Auto insurance is not a “one-size-fits-all” financial product. Drivers who don’t qualify for standard coverage may be wondering where they can find the best prices on high risk auto insurance. Prices from companies which are willing to write policies for drivers who fit this profile vary.
Consumers who want to find the lowest rates for their high-risk coverage need to be prepared to shop around and compare quotes from different providers before buying a policy. This strategy will help them find the best price for the level of coverage they need. The coverage offered to high risk drivers won’t be cheap, but it doesn’t mean they should be paying more than they have to for auto insurance.
High Risk Driver Classification
There are a number of reasons why a person may be classified as a high-risk driver for auto insurance purposes, including:
- Students
- Under the age of 25
- New drivers
- DUI/DWI charges (Driving Under the Influence/Driving While Impaired)
- Poor credit rating
- Multiple accident
- Several moving violations
Some insurance companies will classify drivers over the age of 70 as being high risk. People in this age group can find insurance companies which will appreciate that they have a number of years of driving experience and offer rates which reflect this fact.

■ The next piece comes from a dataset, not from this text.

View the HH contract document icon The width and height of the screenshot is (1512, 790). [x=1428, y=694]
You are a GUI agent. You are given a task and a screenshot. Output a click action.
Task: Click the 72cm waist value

How to Find the Best Prices on High Risk Auto Insurance
High risk drivers have choices when they are looking for coverage. If a driver’s existing auto insurance company is not prepared to extend coverage or the price quoted seems too high, he or she should start shopping around to get quotes from a number of providers. Conducting an online search for “high risk auto insurance” or “non-standard auto insurance” and a driver’s home state will bring up a list of companies which provide this type of coverage.

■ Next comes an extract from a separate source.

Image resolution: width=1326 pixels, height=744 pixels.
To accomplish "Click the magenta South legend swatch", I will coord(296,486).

Next, the driver will need to learn about the companies offering the type and level of auto insurance needed. Pricing is only one factor which should be considered when shopping for auto insurance coverage, Drivers should also make sure that the companies they are considering offer a good level of customer service and have the financial reserves necessary to pay out on policyholders’ claims.

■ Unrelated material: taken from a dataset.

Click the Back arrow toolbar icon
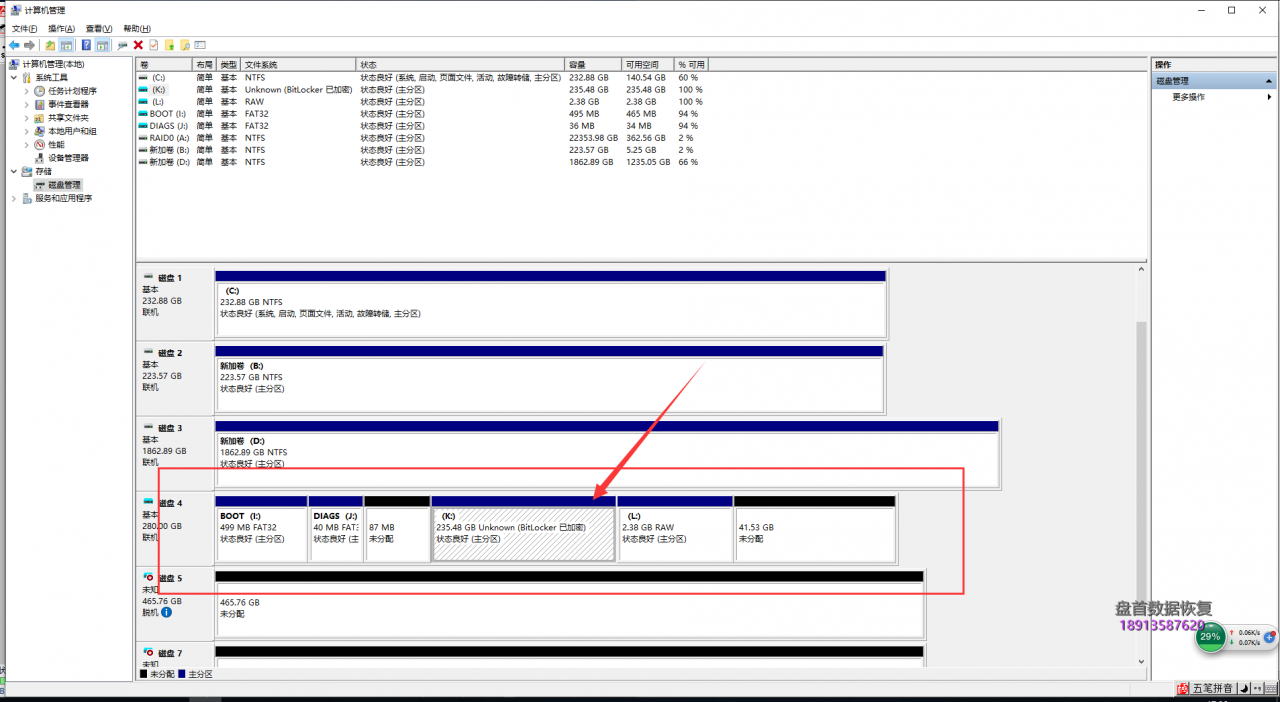point(15,45)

A prospective policyholder can find out about a company’s financial health by checking out its rating from Moody’s, Standard and Poor’s or one of the other agencies which rate companies. Consumers should be looking for companies which have an A+ or an A rating, which indicates that they are stable enough to meet their financial obligations.
This information may be listed on the insurance company’s web site. Checking out the “About Us” or “History” page may reveal it. If the rating is not on the company website, a consumer can find out what it is by contacting a ratings agency directly.
High risk drivers may need to look for coverage from a company specializing in this niche market. Comparing rates from different providers will help them find the lowest premium rates.